━━━━━ Given records
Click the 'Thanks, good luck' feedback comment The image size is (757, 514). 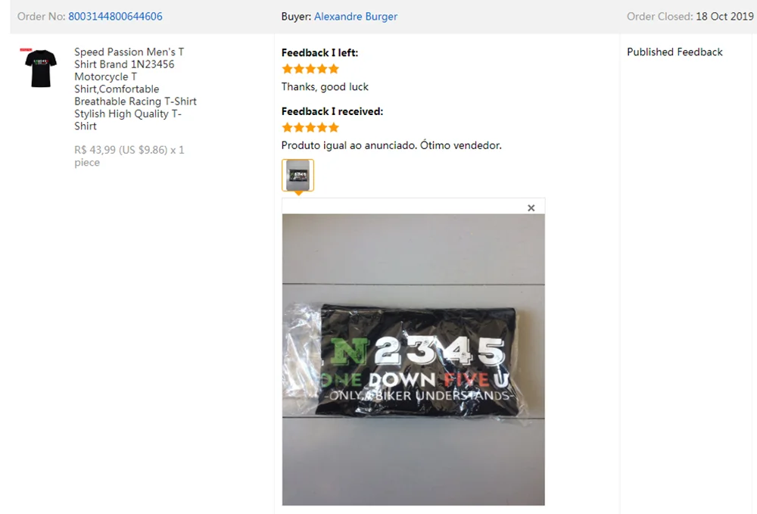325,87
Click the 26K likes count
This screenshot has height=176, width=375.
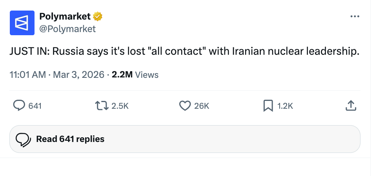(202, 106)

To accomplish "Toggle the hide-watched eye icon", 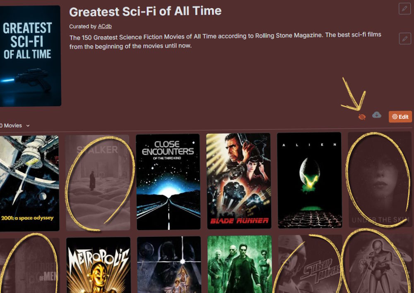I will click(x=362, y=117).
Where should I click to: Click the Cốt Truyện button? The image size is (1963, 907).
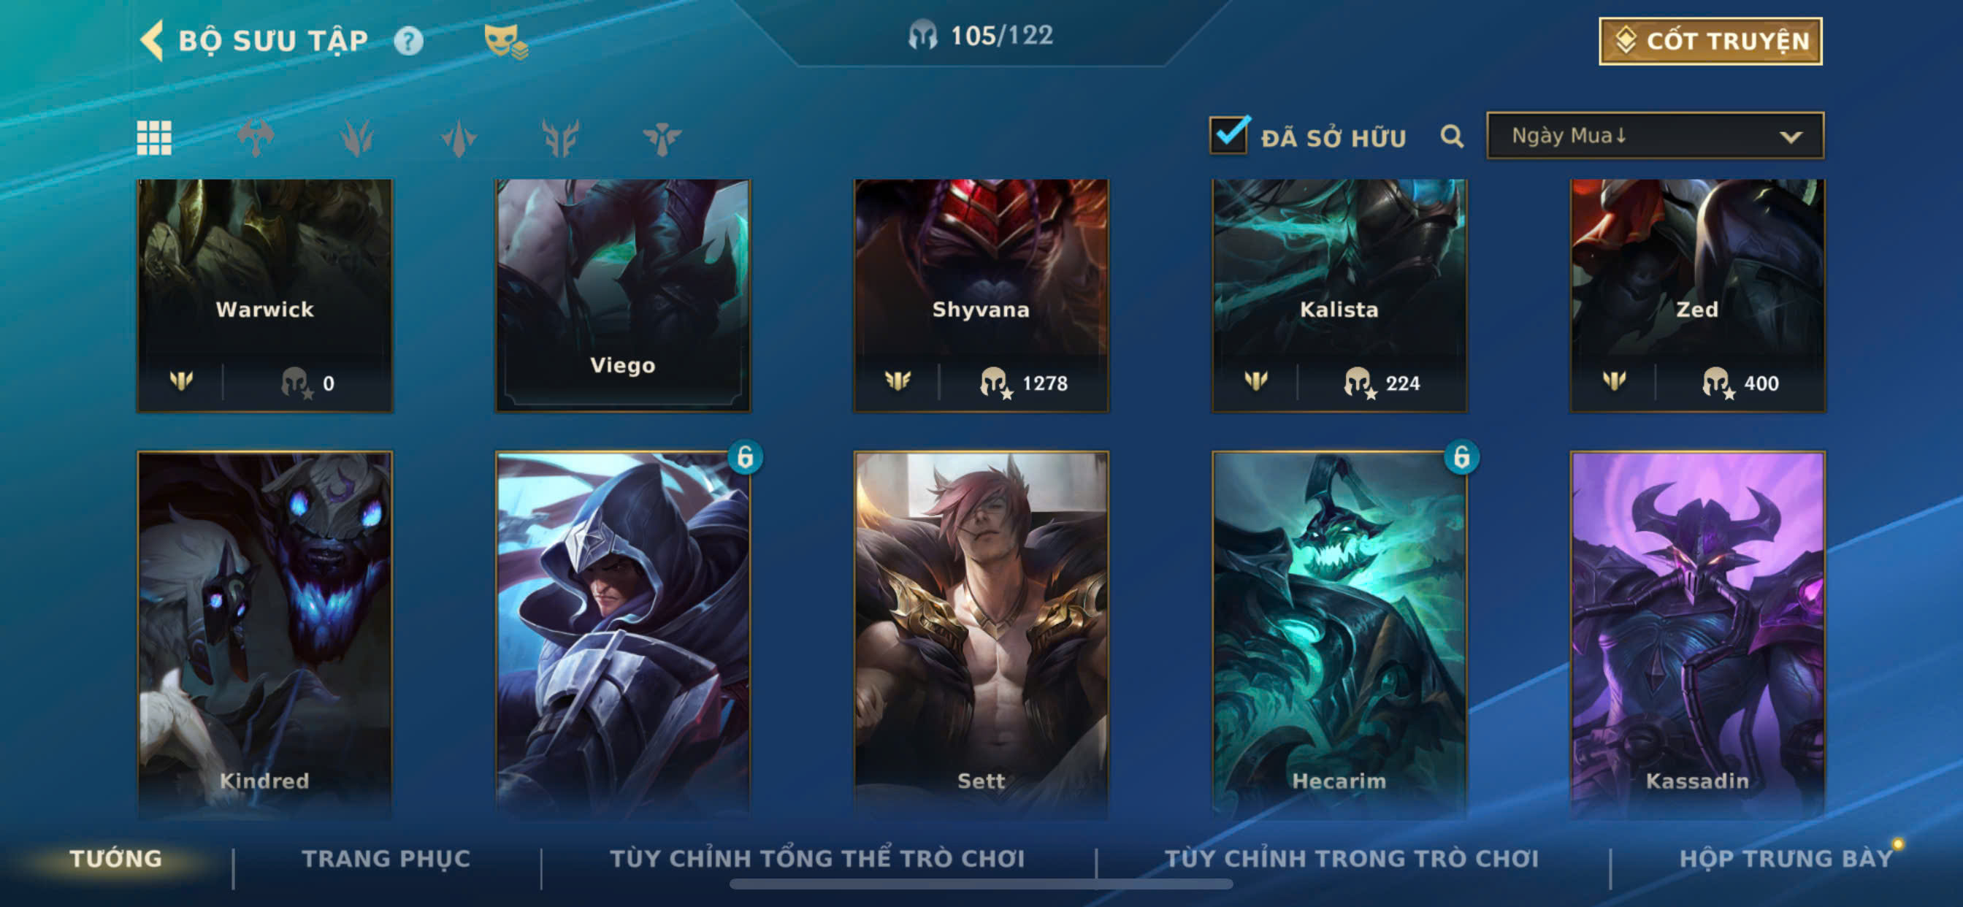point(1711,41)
━━━━━━━━━━
## [Task item]
Copy exactly the lines from the one containing "Where should I" through the last line of the records above, including both, and omit every picture.

## [Task answer]
Where should I click to: Click the Cốt Truyện button? The image size is (1963, 907).
point(1711,41)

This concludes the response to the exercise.